Hosea 3:5 Afterwards the Israelites will return and seek the LORD their God and David their king.  They will come trembling to the LORD and to his blessings in the last days.

Hosea’s prophecy takes us deep into the very heart of God as it speaks of the effect of Israel’s sin of blatant, inexcusable unfaithfulness in response to the constant outpouring of his steadfast, intimate love on them.

Because he is, by nature, just, the outpouring of his wrath on their sin will drive them away from him, but, because of his covenant promises they will, in the ‘last days’, realise the enormity of what they have done and will return, trembling with broken, contrite, repentant hearts and earnestly seek him once again .. and he will show them compassion, forgiveness and full restoration, into his arms as his forever ‘Bride’.

The truth of all this was revealed in principle, and with full assurance, to the Old Testament ‘saints’, but what it would cost God, in the sending of his One-and-Only Son among us to die a cruel, painful, shameful death as punishment for our sin to satisfy his justice, could only be somehow anticipated by them.  Isaiah gets close to the reality in Chapter 53 of his prophecy, as does David in Psalm 22, and Zechariah predicts it in 12:9-10: “On that day I will set out to destroy all the nations that attack Jerusalem.  And I will pour out on the house of David and the inhabitants of Jerusalem a spirit of grace and supplication.  They will look on me, the one they have pierced, and they will mourn for him as one mourns for an only child, and grieve bitterly for him as one grieves for a firstborn son.”

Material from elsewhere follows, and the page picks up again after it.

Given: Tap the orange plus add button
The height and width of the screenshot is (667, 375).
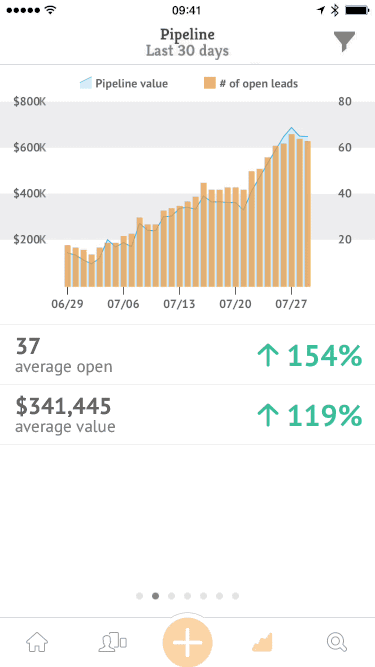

As we reflect on these prophecies that have their source in our trustworthy, faithful, loving God, and as we look forward in hope for the Return of the Lord Jesus Christ in power, do we pray earnestly and constantly for Jewish people?  And, in the light of God’s promise to Abraham in Genesis 12:2-3 about his being a channel of blessing to ‘All peoples on earth’, do we pray for people of every nation (including HAMAS!) – that he will ‘pour out a spirit of grace and supplication’ so that they will “look on [him], the one they have pierced, and they will mourn for him as one mourns for an only child, and grieve bitterly for him as one grieves for a firstborn son”, turning to him, in repentance-and-faith, as the Prince of Peace and only Saviour?